L’importanza del rinnovo: perché blindare il difensore francese
L’elemento principale che potrebbe spingere il club bianconero a rinnovare il difensore sarebbe l’allontanamento dell’interesse del Manchester United, mantenendo così la concentrazione di Kalulu fissa sul progetto Juve. Spalletti non avrebbe infatti alcuna intenzione di perdere il francese, essendo uno dei giocatori più duttili disponibili in rosa.
Come già accennato, l’importanza dell’ex Milan nello schema tattico bianconero aumenta grazie anche al suo contributo nello sviluppo del gioco bianconero. Come riportano i dati Kickest, il numero 15 vanta due gol, 4 assist, cento duelli vinti e l’89,2% dei passaggi riusciti. Oltre a ciò è probabilmente l’unico difensore in rosa in grado di agire come difensore centrale, esterno e braccetto di destra, tutto questo grazie alla sua rapidità nei recuperi e alla sua capacità di contenimento delle ali più veloci.

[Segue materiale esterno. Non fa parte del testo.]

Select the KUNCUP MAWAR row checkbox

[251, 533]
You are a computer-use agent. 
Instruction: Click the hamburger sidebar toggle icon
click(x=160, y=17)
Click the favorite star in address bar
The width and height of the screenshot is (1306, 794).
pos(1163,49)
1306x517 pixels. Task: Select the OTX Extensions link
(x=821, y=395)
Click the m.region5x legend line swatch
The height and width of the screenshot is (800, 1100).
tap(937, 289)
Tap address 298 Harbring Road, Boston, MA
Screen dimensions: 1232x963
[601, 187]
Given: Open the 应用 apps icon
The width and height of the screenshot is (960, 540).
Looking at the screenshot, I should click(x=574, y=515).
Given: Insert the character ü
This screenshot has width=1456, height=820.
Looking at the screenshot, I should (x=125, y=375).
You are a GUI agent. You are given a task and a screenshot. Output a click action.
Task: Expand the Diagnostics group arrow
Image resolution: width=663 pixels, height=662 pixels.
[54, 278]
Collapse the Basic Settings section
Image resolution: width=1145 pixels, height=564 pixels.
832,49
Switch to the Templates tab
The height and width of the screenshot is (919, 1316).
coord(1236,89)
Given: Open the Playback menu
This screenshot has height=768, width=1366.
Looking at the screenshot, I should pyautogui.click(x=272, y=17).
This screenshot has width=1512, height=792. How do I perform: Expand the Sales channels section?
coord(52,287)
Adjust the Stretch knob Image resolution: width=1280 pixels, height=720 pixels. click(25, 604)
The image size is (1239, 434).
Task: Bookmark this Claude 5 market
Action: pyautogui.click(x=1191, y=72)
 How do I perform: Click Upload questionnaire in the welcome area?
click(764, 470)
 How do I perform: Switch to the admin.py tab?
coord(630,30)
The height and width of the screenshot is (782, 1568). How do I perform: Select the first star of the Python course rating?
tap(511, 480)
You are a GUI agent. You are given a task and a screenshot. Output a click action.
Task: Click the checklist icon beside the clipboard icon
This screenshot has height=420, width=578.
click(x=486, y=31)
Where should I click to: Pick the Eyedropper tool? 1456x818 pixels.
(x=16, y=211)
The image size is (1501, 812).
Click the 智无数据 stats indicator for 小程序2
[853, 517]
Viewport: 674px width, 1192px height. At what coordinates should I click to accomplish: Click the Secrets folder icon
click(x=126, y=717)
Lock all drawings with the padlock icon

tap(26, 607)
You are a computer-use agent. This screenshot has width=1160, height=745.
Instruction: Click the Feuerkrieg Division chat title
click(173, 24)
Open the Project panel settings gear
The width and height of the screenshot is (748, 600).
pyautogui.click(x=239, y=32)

Kalulu, insieme soprattutto a Bremer, trasmette sicurezza, oltre che al reparto difensivo, a tutta la squadra, con Spalletti stesso che sa di avere a disposizione un giocatore decisamente affidabile. Proprio per le sue caratteristiche di velocità, intelligenza tattica, abbinate alla continuità di rendimento, è considerato pressoché inamovibile, con la Juventus che dovrà provare a blindarlo con il rinnovo del contratto.